Location: Virus and Prion ResearchTitle: Antigenic and genetic evolution of contemporary swine H1 influenza viruses in the United States
|RAJAO, DANIELA - UNIVERSITY OF GEORGIA|
|KITIKOON, PRAVINA - MERCK ANIMAL HEALTH|
|LEWIS, NICOLA - UNIVERSITY OF CAMBRIDGE|
Submitted to: Virology
Publication Type: Peer Reviewed Journal
Publication Acceptance Date: 2/5/2018
Publication Date: 5/1/2018
Citation: Rajao, D.S., Anderson, T.K., Kitikoon, P., Stratton, J., Lewis, N.S., Vincent, A.L. 2018. Antigenic and genetic evolution of contemporary swine H1 influenza viruses in the United States. Virology. 518:45-54. https://doi.10.1016/j.virol.2018.02.006.

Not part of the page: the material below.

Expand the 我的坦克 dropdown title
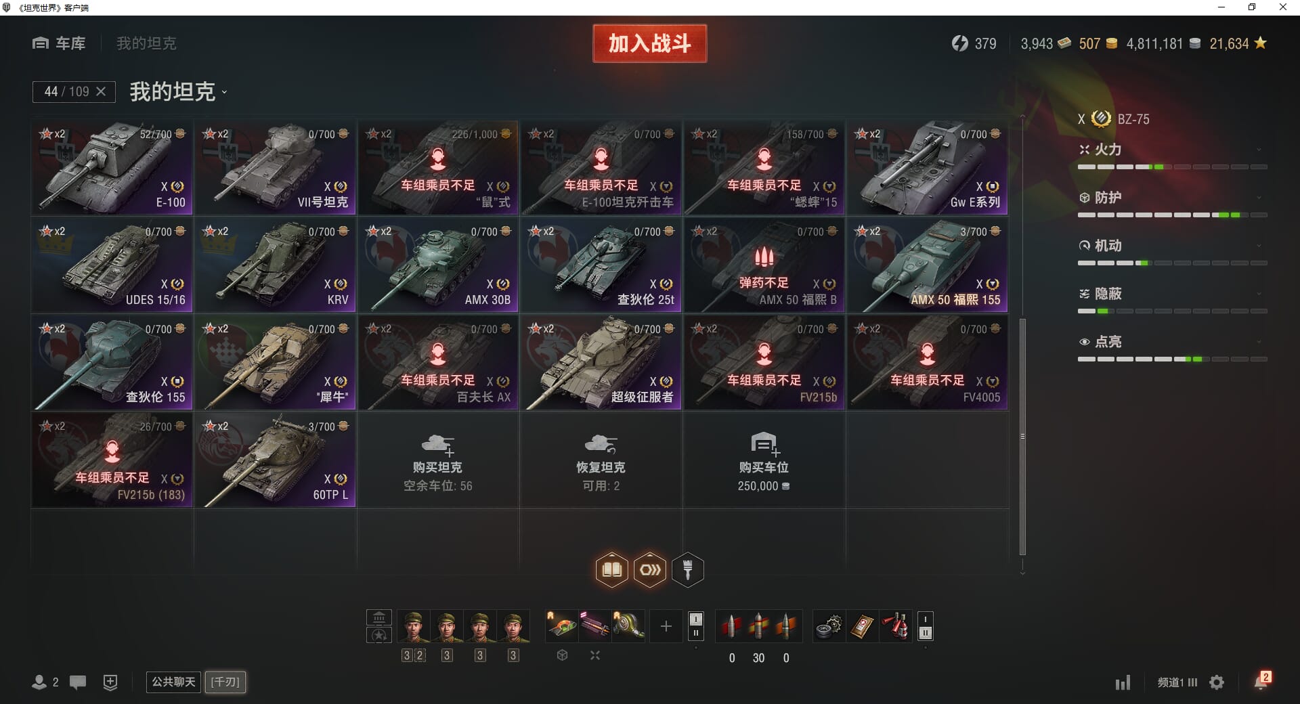This screenshot has height=704, width=1300. point(178,91)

Interpretive Summary: Influenza A viruses (IAV) that circulate in North American pigs maintain a high degree of diversity, especially those of the H1 subtype, determined by the hemagglutinin (HA) gene. The HA protein is the primary target of protective immune responses and the major consideration for vaccine formulation. The way immune antibodies recognize and bind to the HA protein affect its antigenic properties. One process of virus evolution, called antigenic drift, may lead to potential mismatches between vaccines and circulating strains. We found that changes in H1 from IAV in the U.S. pig population resulted in seven distinct antigenic groups of the H1 subtype. We identified changes in the HA protein associated with the observed antigenic drift that may allow for prediction of antigenic changes bases on genetic sequence. The continued genetic and antigenic evolution of contemporary H1 viruses may lead to loss of vaccine protection, with significant economic impact to the swine industry. This also represents a challenge to public health initiatives to minimize human exposure to IAV from swine.

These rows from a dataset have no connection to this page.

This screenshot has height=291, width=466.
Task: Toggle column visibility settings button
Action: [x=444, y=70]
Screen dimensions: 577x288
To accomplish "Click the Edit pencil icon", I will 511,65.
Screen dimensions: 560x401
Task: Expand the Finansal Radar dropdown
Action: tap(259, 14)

Technical Abstract: Several lineages of influenza A viruses (IAV) currently circulate in North American pigs. Genetic diversity is further increased by the bidirectional transmission of IAV between swine and humans and the subsequent processes of antigenic shift and drift. Such evolution can be the basis for changes in antigenic properties of IAV that lead to vaccine failure. Here, we characterized the genetic and antigenic evolution of contemporary swine H1N1 and H1N2 viruses representing clusters H1-alpha (1A.1), H1-beta (1A.2), H1pdm (1A.3.3.2), H1-gamma (1A.3.3.3), H1-delta1 (1B.2.2), and H1-delta2 (1B.2.1) currently circulating in pigs in the United States. While the classical swine H1 viruses evolved within established genetic clades, the delta1-viruses diversified into two new genetic sub-clades, H1-delta1a (1B.2.2.1) and H1-delta1b (1B.2.2.2), which were also antigenically distinct from the earlier H1-delta1-viruses. Further characterization revealed that few key amino acid changes were associated with antigenic divergence in these groups. The continued genetic and antigenic evolution of contemporary H1 viruses might lead to loss of vaccine cross-protection that could lead to significant economic impact to the swine industry, and represents a challenge to public health initiatives that attempt to minimize swine-to-human IAV transmission.